I assume there is an error in the given sum and the `3^(rd)` term should in fact read `3/2^3` rather than `3/2^2`

Induction Proof - Hypothesis

We seek to prove that:

`1/2 + 2/2^2 + 3/2^3 + ... + n/2^n = 2-(n+2)/2^n`

Which can also be written as:

`sum_(k=1)^n \ k/2^k = 2-(n+2)/2^n` ..... [A]
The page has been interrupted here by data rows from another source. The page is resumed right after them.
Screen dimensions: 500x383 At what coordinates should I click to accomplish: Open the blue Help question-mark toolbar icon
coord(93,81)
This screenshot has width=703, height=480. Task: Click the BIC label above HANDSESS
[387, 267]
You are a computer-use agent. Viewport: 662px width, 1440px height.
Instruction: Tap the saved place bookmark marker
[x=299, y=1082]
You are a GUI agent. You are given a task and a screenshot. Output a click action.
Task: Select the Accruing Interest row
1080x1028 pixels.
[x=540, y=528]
So let us test this assertion using Mathematical Induction:

Induction Proof - Base case:

We will show that the given result, [A], holds for `n=1`

When `n=1` the given result gives:

`LHS = sum_(k=1)^1 \ k/2^k = 1/2^1=1/2`
`RHS = 1(4-1)/3 = 2-(1+2)/2^1 = 2-3/2 1/2`

So the given result is true when `n=1`.

Induction Proof - General Case

Now, Let us assume that the given result [A] is true when `n=m`, for some `m in NN, m gt 1`, in which case for this particular value of `m` we have:

`sum_(k=1)^m \ k/2^k = 2-(m+2)/2^m` ..... [B]
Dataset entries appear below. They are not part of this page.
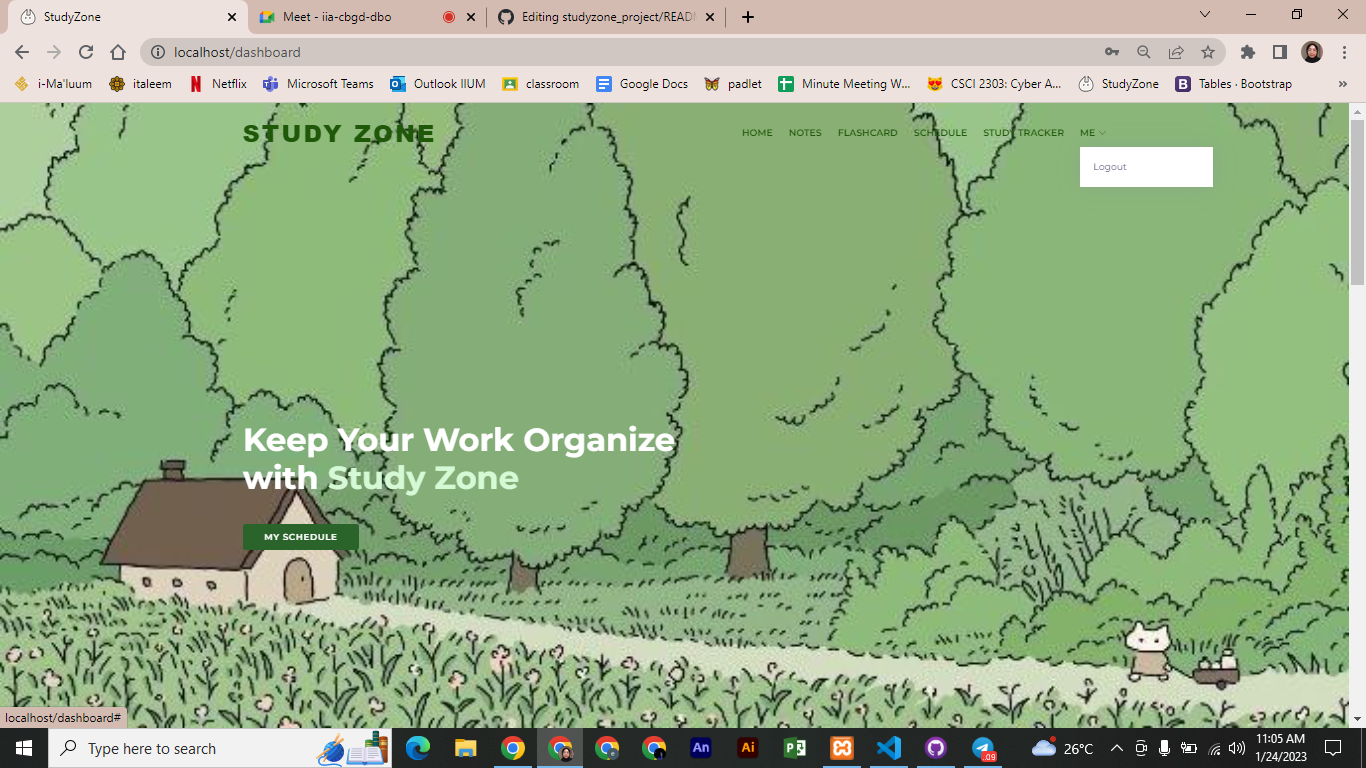Open Telegram from the taskbar
The height and width of the screenshot is (768, 1366).
981,748
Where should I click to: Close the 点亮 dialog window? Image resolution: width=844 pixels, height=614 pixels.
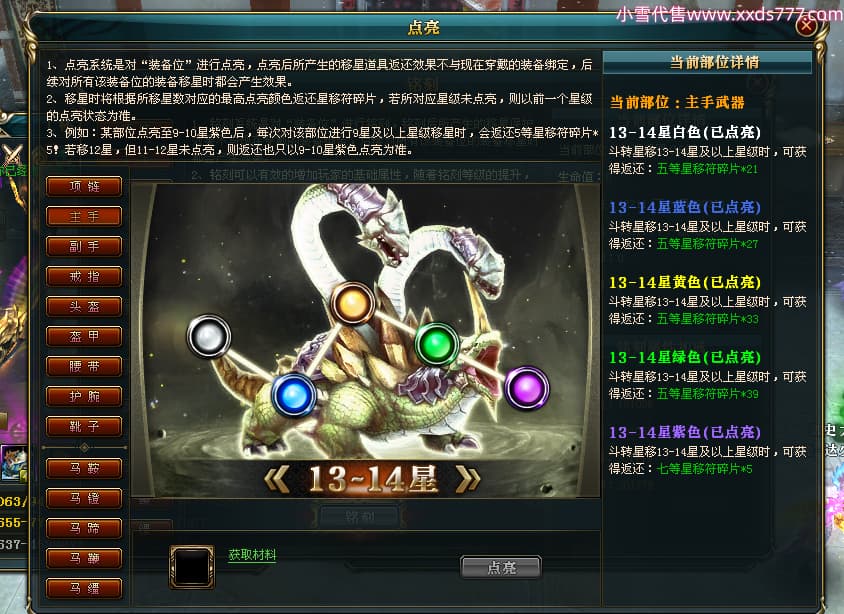pyautogui.click(x=806, y=25)
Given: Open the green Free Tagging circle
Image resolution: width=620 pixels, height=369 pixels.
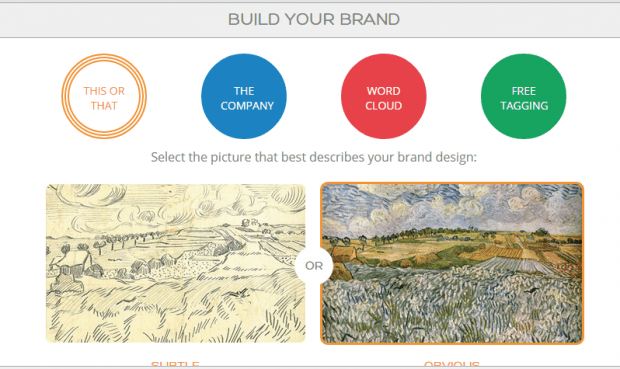Looking at the screenshot, I should [524, 97].
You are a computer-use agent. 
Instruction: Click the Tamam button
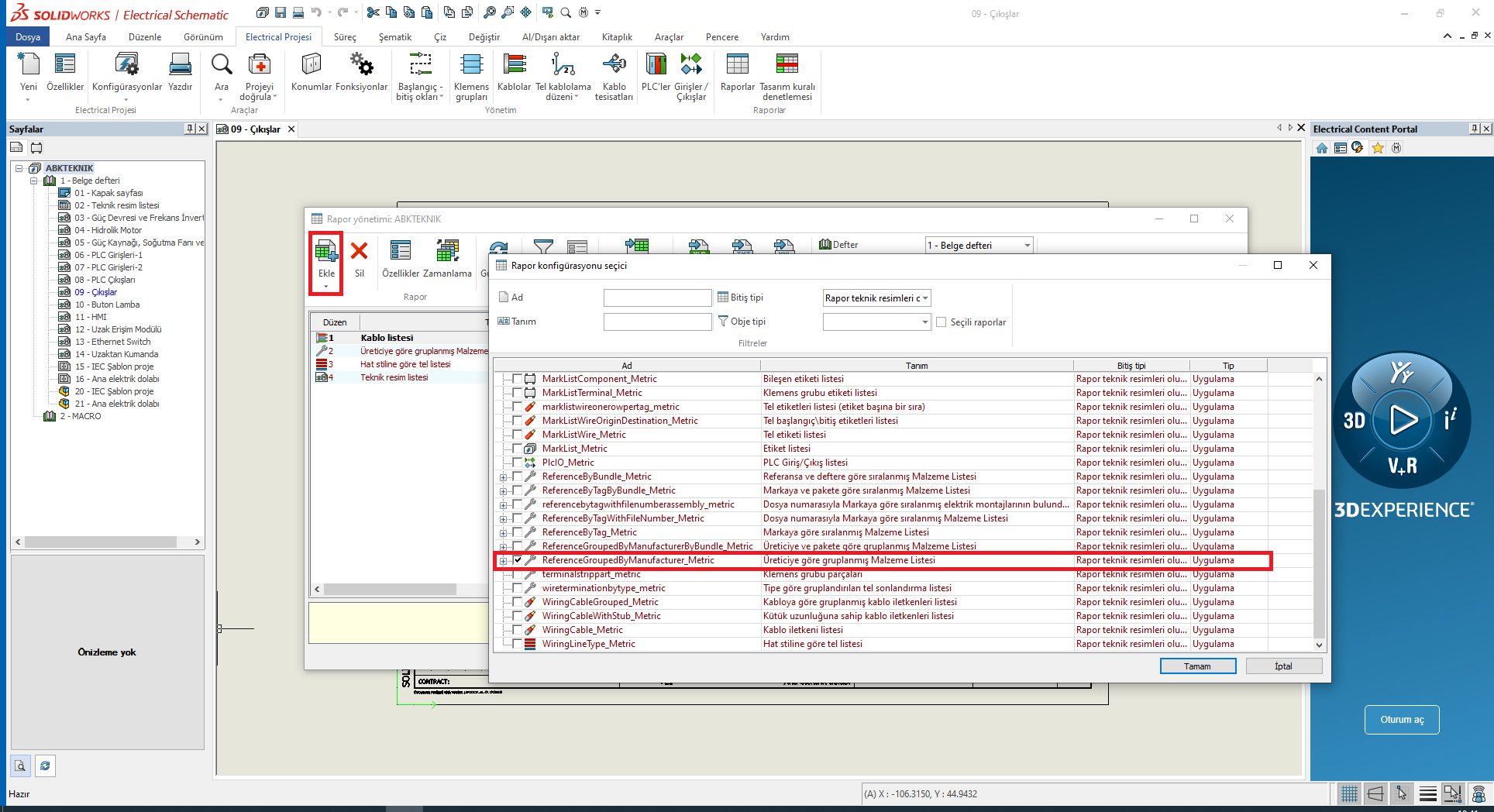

Consider the LHS of [A] with the addition of the next term, in which case we have

`LHS = sum_(k=1)^(m+1) \ k/2^k`
`\ \ \ \ \ \ \ \ = (sum_(k=1)^(m) \ k/2^k) + (m+1)/2^(m+1)`
`\ \ \ \ \ \ \ \ = 2-(m+2)/2^m + (m+1)/2^(m+1) \ \ \` using [B]
`\ \ \ \ \ \ \ \ = 2 - (2(m+2))/(2 * 2^m) + (m+1)/2^(m+1)`
`\ \ \ \ \ \ \ \ = 2 - (2m+4)/(2^(m+1)) + (m+1)/2^(m+1)`
`\ \ \ \ \ \ \ \ = 2 - ((2m+4)-(m+1))/(2^(m+1))`
`\ \ \ \ \ \ \ \ = 2 - ((2m+4-m-1))/(2^(m+1))`
`\ \ \ \ \ \ \ \ = 2 - (m+3)/(2^(m+1))`
`\ \ \ \ \ \ \ \ = 2 - ((m+1)+2)/(2^(m+1))`

Which is the given result [A] with `n=m+1`

Induction Proof - Summary

So, we have shown that if the given result [A] is true for `n=m`, then it is also true for `n=m+1` where `m gt 1`. But we initially showed that the given result was true for `n=1` so it must also be true for `n=2, n=3, n=4, ...` and so on.

Induction Proof - Conclusion

Then, by the process of mathematical induction the given result [A] is true for `n in NN`

Hence we have:

`1/2 + 2/2^2 + 3/2^3 + ... + n/2^n = 2-(n+2)/2^n` QED